━━ Given data

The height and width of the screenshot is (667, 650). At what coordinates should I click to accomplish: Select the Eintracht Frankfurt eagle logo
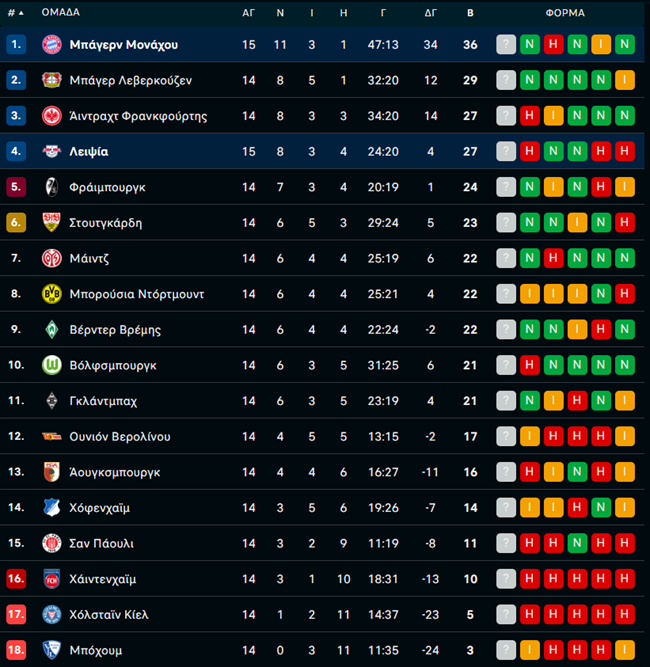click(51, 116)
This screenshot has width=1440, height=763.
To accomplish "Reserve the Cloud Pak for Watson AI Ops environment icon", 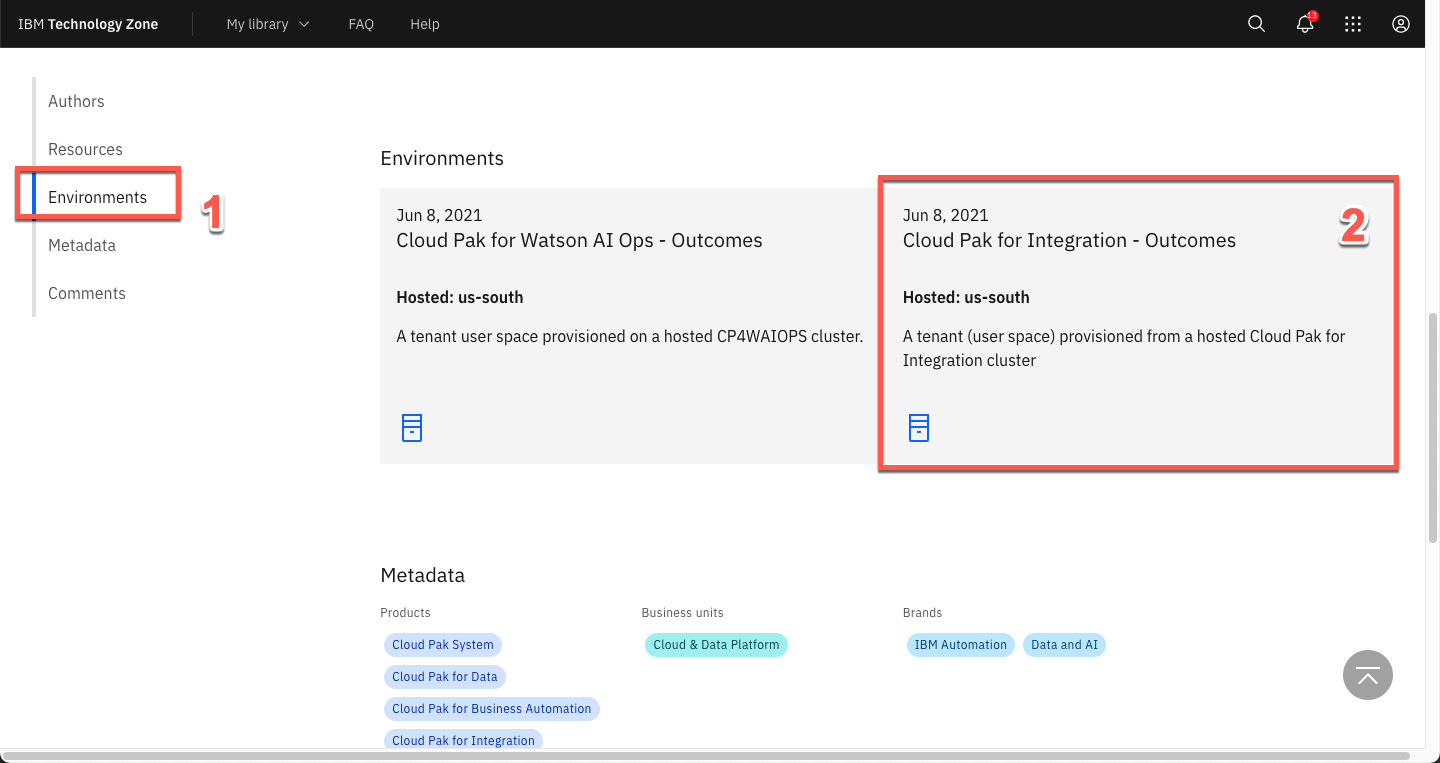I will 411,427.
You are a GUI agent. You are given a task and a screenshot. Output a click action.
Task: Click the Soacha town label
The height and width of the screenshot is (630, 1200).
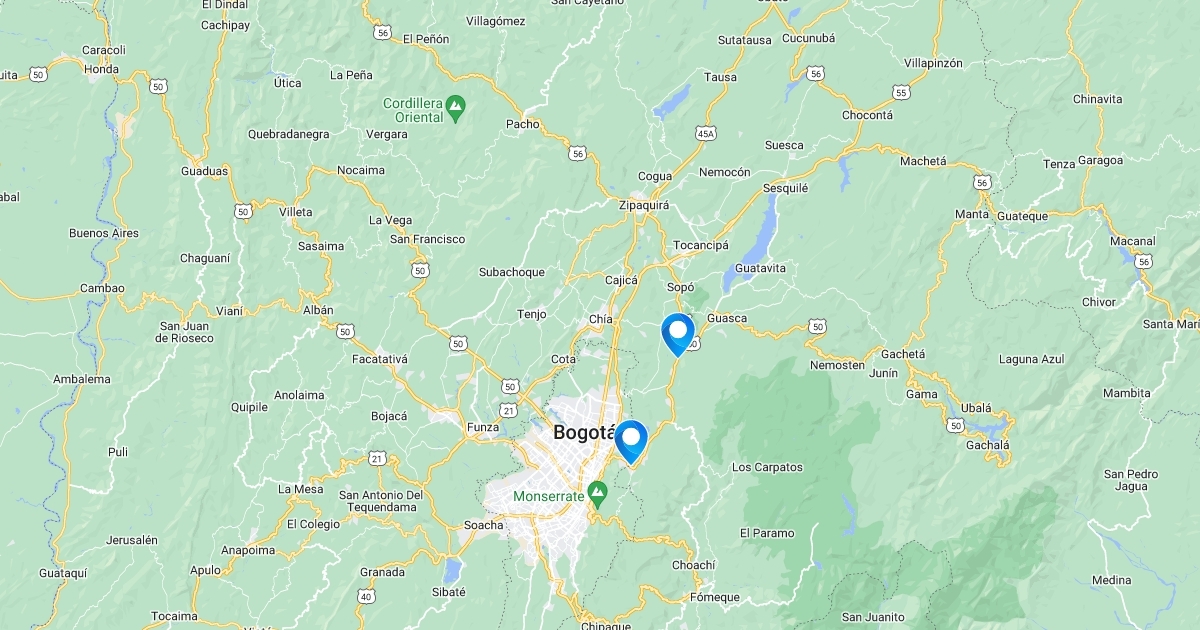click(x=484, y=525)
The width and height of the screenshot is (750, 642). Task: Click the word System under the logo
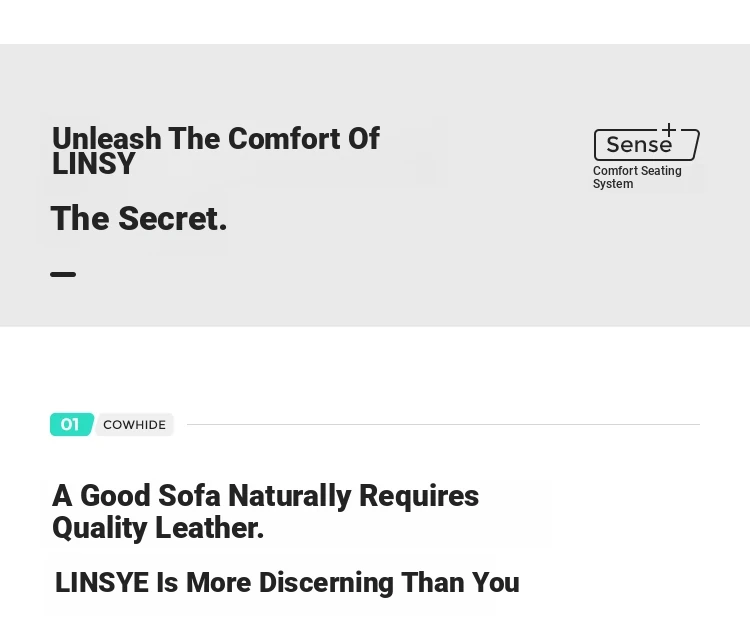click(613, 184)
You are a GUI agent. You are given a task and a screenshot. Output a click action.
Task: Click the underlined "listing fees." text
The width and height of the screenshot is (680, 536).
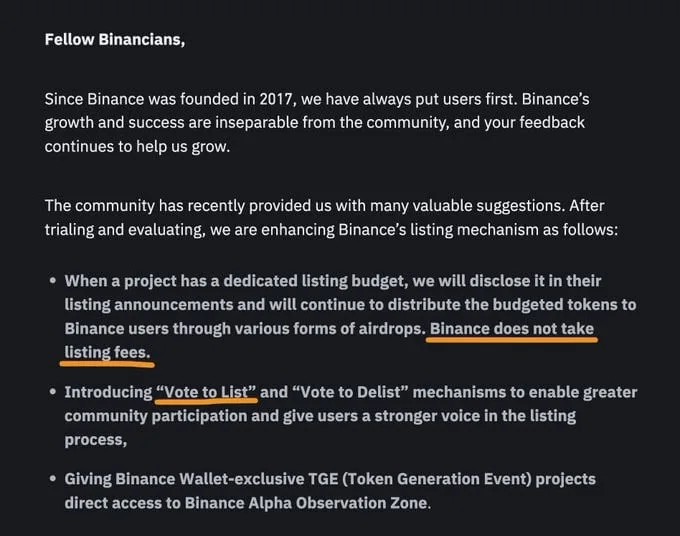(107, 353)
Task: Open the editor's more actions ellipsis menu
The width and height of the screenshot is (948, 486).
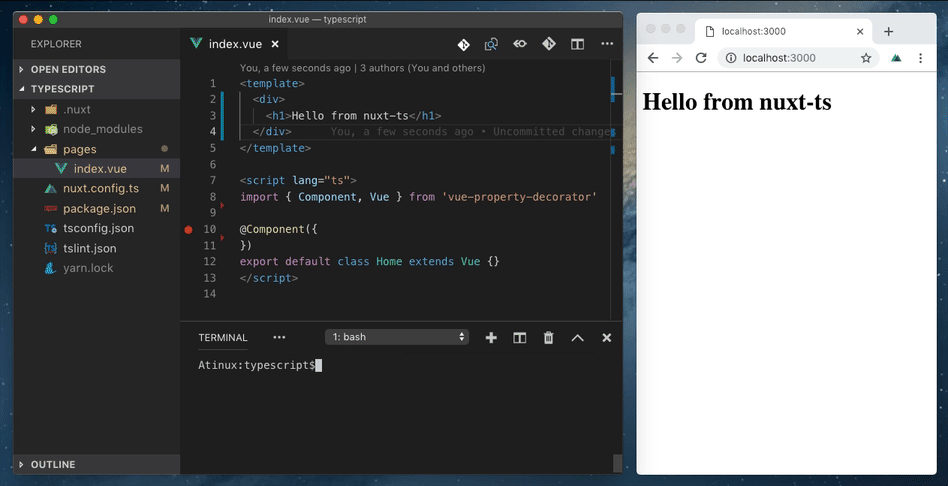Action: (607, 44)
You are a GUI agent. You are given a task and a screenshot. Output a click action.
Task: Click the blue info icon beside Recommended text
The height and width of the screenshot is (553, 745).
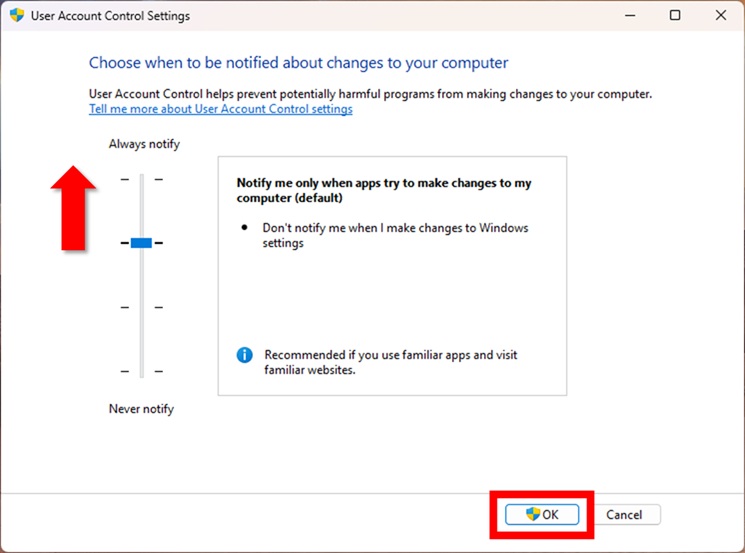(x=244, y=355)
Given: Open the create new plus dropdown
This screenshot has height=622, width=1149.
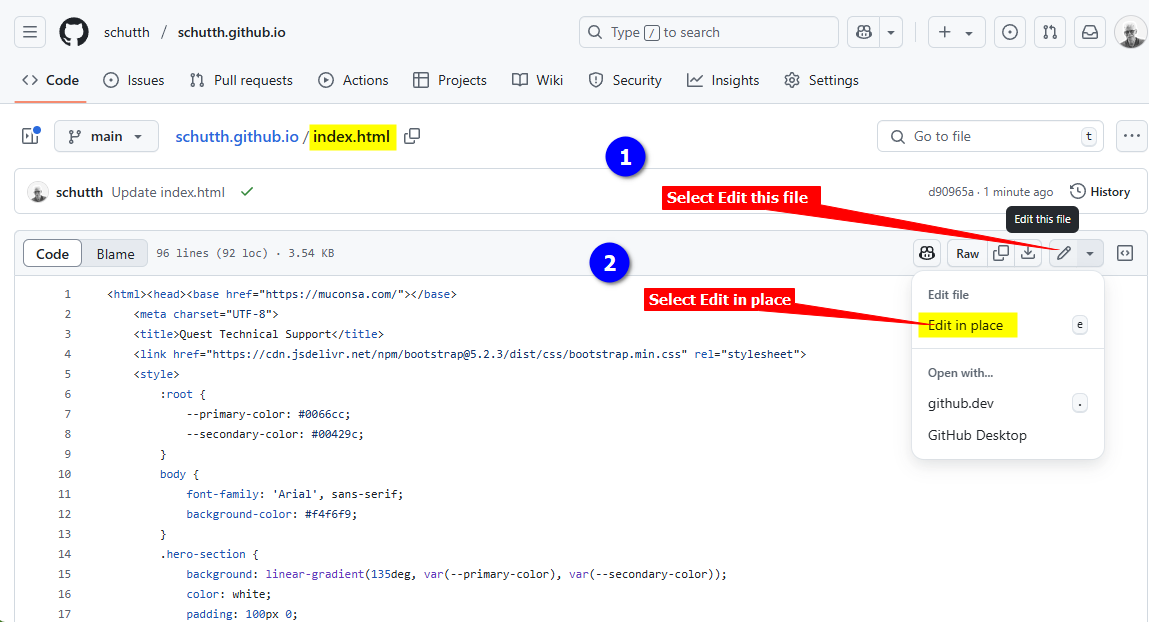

━━━━

A count is needed of the lines in the entries that contain "This". Supply only that number.

2